16. Kaja Draksler Octet, Out For Stars, Clean Feed

Pastorale slovena. L’amore per la poesia di Robert Frost, la capacità di fare incontrare improvvisatori e temperamenti di vari luoghi d’Europa in un camerismo contemporaneo acceso da un desiderio febbrile di sperimentare in armonia con la natura, il controllo ormai maturo del lirismo. Sono solo alcune delle qualità di questo nuovo lavoro dell’ottetto della pianista Kaja Draksler. Assecondata da compagne e compagni di avventura sensibilissimi nella loro ricchezza transgenerazionale (alle ance ci sono musicisti ormai maturi come Ab Baars o Ada Rave, la ritmica è di trentenni) e grazie a un uso delle voci che apre a immaginari folk visionari e sempre cangianti. Splendido.

17. Peter Evans, Being & Becoming, More Is More Records

C'è chi l'anno della pandemia se l'è fatto scivolare addosso sperando solo di uscirne il prima possibile, e chi invece ha deciso di mettere a frutto il tempo sospeso che malauguratamente ci è stato concesso. Peter Evans, ad esempio, che tra vecchi e nuovi progetti si appresta a timbrare e archiviare un 2020 discograficamente strepitoso. Al centro del quale spicca il fantastico Being & Becoming, esordio subito a bersaglio del funambolico quartetto completato da Joel Ross (vibrafono), Nick Jozwiak (contrabbasso) e Savannah Harris (batteria e percussioni).
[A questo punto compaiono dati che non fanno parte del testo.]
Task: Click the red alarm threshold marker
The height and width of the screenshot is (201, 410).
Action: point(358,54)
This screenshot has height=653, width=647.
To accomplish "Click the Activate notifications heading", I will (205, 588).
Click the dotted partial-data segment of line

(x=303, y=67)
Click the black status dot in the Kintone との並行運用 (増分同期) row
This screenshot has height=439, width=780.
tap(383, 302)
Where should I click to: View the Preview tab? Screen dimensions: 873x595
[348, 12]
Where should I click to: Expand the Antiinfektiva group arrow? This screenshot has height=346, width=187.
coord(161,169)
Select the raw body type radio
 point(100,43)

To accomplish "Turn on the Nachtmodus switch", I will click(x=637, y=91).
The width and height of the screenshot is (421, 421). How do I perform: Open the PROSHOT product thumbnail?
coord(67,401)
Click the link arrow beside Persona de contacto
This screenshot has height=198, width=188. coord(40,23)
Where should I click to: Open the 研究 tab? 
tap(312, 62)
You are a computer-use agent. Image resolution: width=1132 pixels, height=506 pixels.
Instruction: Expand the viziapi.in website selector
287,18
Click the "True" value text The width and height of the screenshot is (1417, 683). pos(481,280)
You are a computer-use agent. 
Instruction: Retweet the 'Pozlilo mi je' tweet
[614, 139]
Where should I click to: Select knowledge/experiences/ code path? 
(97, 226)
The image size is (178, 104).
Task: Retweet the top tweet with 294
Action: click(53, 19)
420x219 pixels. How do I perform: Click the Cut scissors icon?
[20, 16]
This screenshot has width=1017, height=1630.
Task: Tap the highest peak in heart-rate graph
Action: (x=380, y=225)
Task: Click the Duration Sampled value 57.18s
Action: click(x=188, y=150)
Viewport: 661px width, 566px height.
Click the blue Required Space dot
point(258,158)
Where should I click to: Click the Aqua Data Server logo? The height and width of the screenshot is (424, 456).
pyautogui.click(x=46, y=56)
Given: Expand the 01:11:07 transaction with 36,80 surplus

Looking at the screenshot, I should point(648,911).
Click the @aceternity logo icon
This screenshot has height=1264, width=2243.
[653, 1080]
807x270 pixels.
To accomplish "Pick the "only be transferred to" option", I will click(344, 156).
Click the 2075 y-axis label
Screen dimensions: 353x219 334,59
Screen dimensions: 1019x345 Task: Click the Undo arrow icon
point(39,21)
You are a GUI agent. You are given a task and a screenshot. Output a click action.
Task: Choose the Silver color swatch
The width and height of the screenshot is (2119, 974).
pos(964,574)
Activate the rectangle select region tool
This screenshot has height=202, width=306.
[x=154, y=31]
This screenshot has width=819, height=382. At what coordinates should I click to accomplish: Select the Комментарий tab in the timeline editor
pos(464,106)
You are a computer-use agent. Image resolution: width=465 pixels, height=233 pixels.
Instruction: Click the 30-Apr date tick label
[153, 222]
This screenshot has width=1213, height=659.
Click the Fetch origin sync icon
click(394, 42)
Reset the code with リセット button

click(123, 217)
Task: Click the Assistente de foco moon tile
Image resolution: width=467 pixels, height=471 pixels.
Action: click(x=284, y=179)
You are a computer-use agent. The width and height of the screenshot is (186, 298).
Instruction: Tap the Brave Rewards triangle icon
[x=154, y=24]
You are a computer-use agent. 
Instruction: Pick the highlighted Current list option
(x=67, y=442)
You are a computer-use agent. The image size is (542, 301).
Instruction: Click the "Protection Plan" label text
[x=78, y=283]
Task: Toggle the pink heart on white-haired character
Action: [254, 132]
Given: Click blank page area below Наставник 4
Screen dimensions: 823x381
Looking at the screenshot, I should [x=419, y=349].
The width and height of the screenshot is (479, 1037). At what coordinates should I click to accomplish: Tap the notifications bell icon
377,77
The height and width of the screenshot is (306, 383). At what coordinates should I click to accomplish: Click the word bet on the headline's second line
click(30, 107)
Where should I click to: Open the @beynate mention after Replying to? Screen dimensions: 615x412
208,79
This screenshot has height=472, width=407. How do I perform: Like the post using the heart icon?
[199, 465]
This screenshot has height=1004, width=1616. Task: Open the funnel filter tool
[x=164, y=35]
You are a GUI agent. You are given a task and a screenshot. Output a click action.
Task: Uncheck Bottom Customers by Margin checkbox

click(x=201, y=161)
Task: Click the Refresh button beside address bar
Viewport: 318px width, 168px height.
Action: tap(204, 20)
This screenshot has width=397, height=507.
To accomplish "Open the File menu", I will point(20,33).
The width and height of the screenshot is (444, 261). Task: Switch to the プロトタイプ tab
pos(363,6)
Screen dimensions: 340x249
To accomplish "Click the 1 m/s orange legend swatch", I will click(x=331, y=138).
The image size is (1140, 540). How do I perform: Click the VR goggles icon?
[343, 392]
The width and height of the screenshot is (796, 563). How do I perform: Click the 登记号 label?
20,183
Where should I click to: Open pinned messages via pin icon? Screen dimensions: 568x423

Alle prese con un programma di originali che il trombettista newyorchese, virtuoso inarrivabile e compositore non meno spericolato, ha messo su spartito con il consueto puntiglio; bebop cubista e futuribile, ossessivo, cervellotico, denso come il nucleo di una stella. Ai confini della realtà.

18. Bigoni/Sanchez/Gallo/Carpentieri, You Look Fly, Bandcamp

Uscito un po’ in sordina su Bandcamp, questo lavoro smentisce senza malizia la vulgata secondo cui una registrazione dopo qualche anno non è più attuale. Risale infatti al 2012 questo incontro tra il sax di Francesco Bigoni, il pianoforte di Angelica Sanchez, il basso di Danilo Gallo (che nell’anno ha fatto uscire anche l’ottimo Dark Dry Tears) e la batteria di Enzo Carpentieri. Il jazz è così: ci sono sedute (o concerti) in cui tutto sembra fluire magicamente, in cui ogni pulsione viene assecondata e fatta rimbalzare verso l’ignoto dai compagni di avventura, in cui ci si trova a occhi chiusi e si fa della musica eccellente. Altre volte, pur con gli stessi artisti, non succede. Inutile dire che qui siamo nella prima ipotesi e tutto è pressoché spettacolare.

19. Tell No Lies, Anasyrma, Aut Records/Fonterossa

Niente bugie, niente mezze verità. Da programmatica dichiarazione d'intenti contenuta nel nome della band, il quintetto Tell No Lies del pianista bolognese Nicola Guazzaloca mette in fila il disco numero tre, il secondo in studio, dando una forma ancora più tagliente e definitiva alla sua idea di jazz-verità. La verità di una musica che è sangue, respiro, eccitazione, piedi che battono nella polvere, assoli roventi a rimbalzo tra i tasti, le corde, le pelli e le ance (fenomenale l'abbinata Filippo Orefice-Edoardo Marraffa). C'è il Sud Africa di Chris McGregor e Dudu Pukwana, ci sono Mal Waldron e Archie Shepp ad alimentare il fuoco sacro dell'ispirazione, ma soprattutto c'è un'attitudine “black & blues” che invita a danzare con giubilo attorno al grande albero degli antenati.

20. Anna Webber & Angela Morris, Both Are True, Greenleaf Music

Doppia firma su quello che è un vero e proprio manuale di scrittura e direzione per moderna orchestra jazz. Le sassofoniste Anna Webber e Angela Morris, alla testa di una big band di 18 elementi dall'impronta decisamente newyorchese, si confermano tra le alunne più promettenti della classe nella quale hanno insegnato docenti come Gil Evans, Sam Rivers, Bob Brookmeyer e Maria Schneider. Architetture complesse, musica dettagliata, fitta, sorprendente per la varietà e la vivacità di soluzioni e di impasti timbrici. Con qualche pennellata gustosa di pop, un evidente debito d'affetto nei confronti di certo minimalismo e una propensione narrativa che tiene incollati alla seggiola dal primo all'ultimo secondo. Classe.